Ariz. Dems Fear Letting Voters Choose Will Deal Death Blow to Biden
The “No Labels” campaign has done one thing, at the very least: It’s unmasked how the Democratic Party feels about American voters.
For those unfamiliar with No Labels, it’s a centrist movement that aims to either 1) get a candidate on the ballot in all 50 states or 2) endorse a candidate that meets its standards.
Among those associated with the movement are West Virginia Democratic Sen. Joe Manchin, former Utah Gov. John Huntsman and founding co-chairman Joseph Lieberman — once a Democratic senator from Connecticut who switched to independent after losing a primary to hard-left anti-Iraq War candidate Ned Lamont in 2006. (Lieberman would end up winning the race, and he retired from active politics after his term expired in 2013.)
In an interview with Fox News in July, Lieberman strongly hinted that the movement would be running its own candidate if the status quo in the 2024 race doesn’t change and we get a rematch of President Joe Biden vs. former President Donald Trump.
“We haven’t decided to run a ticket. It’s not even clear that if it ends up being Trump and Biden, as it looks like it will now, that we’ll do that,” he told the outlet.
Well, in Arizona — the state that finally decided the race for Biden when it was called in 2020 despite the fact the current president only won by a razor-thin margin — Democrats are freaking out about the movement. How dare it offer voters a choice that’s not Pepsi or Coke?
In a Wednesday article titled “No Labels push in closely divided Arizona fuels Democratic anxiety about a Biden spoiler,” The Associated Press’ Jonathan J. Cooper reported, “The very existence of the No Labels group is fanning Democratic anxiety about Trump’s chances against an incumbent president facing questions about his age and record.”

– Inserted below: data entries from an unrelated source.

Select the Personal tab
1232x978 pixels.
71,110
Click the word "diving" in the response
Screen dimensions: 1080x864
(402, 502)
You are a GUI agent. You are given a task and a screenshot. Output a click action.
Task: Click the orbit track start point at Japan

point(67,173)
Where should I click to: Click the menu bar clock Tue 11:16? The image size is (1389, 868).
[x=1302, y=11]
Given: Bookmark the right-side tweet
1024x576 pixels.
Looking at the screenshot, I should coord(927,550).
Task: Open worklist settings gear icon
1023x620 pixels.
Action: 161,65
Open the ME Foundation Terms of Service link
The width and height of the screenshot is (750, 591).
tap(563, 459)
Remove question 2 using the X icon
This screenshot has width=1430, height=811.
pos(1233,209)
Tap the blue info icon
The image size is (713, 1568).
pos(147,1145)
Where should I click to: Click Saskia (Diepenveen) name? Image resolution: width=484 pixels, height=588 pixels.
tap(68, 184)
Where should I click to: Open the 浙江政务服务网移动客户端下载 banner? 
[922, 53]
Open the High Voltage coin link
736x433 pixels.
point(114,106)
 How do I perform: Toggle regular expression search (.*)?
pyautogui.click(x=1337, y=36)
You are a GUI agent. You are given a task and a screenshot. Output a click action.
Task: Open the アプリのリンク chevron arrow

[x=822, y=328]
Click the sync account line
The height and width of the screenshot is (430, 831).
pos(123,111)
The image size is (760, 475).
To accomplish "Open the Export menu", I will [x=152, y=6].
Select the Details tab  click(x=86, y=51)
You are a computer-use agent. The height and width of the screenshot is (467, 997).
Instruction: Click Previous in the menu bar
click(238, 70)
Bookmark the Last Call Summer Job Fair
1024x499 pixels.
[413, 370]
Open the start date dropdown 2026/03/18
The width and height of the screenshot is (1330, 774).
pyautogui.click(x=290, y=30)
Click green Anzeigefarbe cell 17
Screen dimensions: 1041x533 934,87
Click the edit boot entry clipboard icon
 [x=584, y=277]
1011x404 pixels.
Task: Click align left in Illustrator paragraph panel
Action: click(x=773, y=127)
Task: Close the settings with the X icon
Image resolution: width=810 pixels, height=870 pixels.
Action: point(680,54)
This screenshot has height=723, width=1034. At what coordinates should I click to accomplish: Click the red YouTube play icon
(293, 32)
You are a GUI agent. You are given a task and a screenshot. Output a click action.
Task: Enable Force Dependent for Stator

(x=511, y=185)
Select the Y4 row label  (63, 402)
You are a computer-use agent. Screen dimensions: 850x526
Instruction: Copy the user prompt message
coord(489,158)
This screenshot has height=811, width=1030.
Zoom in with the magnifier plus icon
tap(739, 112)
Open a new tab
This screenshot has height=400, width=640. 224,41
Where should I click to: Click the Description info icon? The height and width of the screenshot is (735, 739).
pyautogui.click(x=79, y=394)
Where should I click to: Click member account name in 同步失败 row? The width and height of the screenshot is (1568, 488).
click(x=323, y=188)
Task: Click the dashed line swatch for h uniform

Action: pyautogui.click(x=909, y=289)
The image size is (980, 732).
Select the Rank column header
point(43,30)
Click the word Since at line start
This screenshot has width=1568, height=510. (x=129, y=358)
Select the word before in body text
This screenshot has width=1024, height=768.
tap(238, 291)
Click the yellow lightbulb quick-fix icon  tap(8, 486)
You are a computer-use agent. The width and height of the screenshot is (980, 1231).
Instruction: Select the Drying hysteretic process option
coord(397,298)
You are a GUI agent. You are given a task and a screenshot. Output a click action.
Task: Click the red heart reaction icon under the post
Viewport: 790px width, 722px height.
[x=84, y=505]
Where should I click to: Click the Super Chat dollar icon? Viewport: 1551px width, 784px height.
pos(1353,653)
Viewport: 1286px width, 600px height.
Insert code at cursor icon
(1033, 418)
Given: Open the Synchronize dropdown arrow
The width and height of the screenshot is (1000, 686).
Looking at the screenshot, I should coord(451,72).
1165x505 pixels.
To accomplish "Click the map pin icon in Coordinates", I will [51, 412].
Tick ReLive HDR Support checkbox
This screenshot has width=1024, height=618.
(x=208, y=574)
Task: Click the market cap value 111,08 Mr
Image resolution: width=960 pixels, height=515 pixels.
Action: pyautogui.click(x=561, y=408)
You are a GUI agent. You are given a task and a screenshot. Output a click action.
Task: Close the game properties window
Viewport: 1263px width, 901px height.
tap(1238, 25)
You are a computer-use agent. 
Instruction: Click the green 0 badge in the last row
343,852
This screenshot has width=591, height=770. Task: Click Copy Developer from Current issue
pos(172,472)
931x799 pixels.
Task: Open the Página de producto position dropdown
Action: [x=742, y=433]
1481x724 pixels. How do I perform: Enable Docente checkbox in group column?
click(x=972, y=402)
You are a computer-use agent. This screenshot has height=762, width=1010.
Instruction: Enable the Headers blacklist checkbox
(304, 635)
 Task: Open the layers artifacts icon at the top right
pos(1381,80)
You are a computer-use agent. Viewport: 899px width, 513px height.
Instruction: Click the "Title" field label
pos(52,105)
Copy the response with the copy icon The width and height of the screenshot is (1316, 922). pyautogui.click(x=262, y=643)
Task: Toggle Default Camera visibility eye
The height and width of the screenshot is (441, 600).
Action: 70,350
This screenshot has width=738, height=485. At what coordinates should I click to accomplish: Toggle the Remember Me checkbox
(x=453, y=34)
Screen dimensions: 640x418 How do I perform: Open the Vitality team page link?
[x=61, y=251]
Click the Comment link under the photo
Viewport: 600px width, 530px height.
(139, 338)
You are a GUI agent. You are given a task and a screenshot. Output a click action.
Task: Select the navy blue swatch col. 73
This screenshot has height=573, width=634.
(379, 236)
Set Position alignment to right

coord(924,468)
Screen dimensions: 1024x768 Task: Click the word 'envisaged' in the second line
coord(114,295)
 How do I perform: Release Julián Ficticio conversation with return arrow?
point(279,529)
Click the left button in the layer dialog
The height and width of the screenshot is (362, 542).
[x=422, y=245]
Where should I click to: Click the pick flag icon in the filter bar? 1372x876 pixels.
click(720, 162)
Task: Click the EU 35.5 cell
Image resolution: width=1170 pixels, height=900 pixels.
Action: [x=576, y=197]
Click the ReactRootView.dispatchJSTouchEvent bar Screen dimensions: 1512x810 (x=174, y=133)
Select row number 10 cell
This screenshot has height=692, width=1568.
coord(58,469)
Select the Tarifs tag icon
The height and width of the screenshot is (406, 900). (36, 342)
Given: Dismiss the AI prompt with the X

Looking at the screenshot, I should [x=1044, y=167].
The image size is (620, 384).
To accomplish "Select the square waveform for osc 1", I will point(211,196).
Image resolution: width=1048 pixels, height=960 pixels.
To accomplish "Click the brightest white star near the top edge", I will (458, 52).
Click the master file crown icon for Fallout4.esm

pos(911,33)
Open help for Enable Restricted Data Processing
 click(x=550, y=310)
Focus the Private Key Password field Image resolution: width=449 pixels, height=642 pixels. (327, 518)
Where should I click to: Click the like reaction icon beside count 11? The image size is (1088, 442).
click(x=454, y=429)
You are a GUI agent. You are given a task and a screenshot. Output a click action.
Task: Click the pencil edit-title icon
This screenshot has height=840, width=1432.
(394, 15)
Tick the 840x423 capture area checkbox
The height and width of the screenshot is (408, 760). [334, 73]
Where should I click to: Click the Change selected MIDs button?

“While it hasn’t committed to running candidates for president and vice president, No Labels has already secured ballot access in Arizona and 10 other states,” Cooper wrote. “Its organizers say they are on track to reach 20 states by the end of this year and all 50 states by Election Day.”
And, according to AP’s numbers, more than 15,000 Arizonans have registered as No Labels supporters — a big problem in a purple state, and one that Democrats believe (sans evidence) is being secretly fueled by conservative money.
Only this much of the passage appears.